I CANDIDATI ALLA SUCCESSIONE

Poiché il successore di Viola più accreditato sembra essere il banchiere Marco Morelli, capo in Italia di Bank of America Merrill Lynch, la sua scelta sembra spiegarsi proprio con il fatto che darebbe continuità al piano di Jp Morgan e Mediobanca. “Morelli conosce peraltro bene il piano Mps perché Bofa-ML fa parte del consorzio di pre-garanzia dell’aumento”, scrive Fabrizio Massaro sul Corriere della Sera. Non solo: Morelli conosce bene l’istituto di Rocca Salimbeni perché ne è stato vice direttore generale e direttore finanziario fino al 2010, quando passò in Intesa Sanpaolo. In altri termini, Morelli era lì a fine 2007, quando l’ex presidente Giuseppe Mussari decise di lanciarsi nella discussa acquisizione di Antonveneta dal Santander. Tra gli altri “papabili” alla successione di Viola ci sono il “solito” ad di Cariparma Credit Agricole, Giampiero Maioli, e qualcuno ipotizza anche Fabio Gallia, ad della Cassa Depositi e prestiti.

LE IPOTESI DEGLI ANALISTI

Anche gli analisti, con l’avvicendamento ai vertici, danno ormai per scontato un ridimensionamento dell’aumento di capitale da 5 miliardi e un suo slittamento nel tempo.

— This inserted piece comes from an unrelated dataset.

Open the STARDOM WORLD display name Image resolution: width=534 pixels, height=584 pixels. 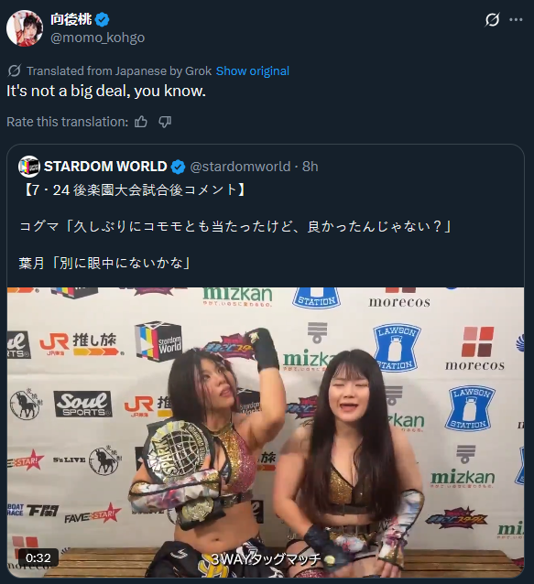[x=105, y=167]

Per Equita Sim “le conseguenze” delle dimissioni di Viola sono uno “slittamento a inizio 2017 del piano di ricapitalizzazione” e la “modifica dei contenuti del piano industriale, con la riduzione da 5 a 3-3,5 miliardi di euro dell’aumento di capitale sul mercato e la conversione in equity dei subordinati come differenza”. Senza “una partecipazione quasi totalitaria alla conversione in equity dei subordinati istituzionali (2-2,5 miliardi)”, rilevano gli analisti, il rischio di esecuzione dell’aumento resta “molto elevato”. Secondo Banca Akros, il passo indietro di Viola “aumenta il rischio di esecuzione dell’aumento da 5 miliardi di euro e probabilmente allungherà la tempistica di uno o due mesi”. Una nota ai clienti di Mediobanca, che sull’operazione ricorda di essere “restricted” in quanto advisor di Mps, sottolinea come, sulla base delle ricostruzioni di stampa, ci sarebbe un “grande focus per ridurre l’ammontare dell’aumento di capitale” e come “adesso è più probabile” un rinvio dell’operazione all’inizio del 2017″.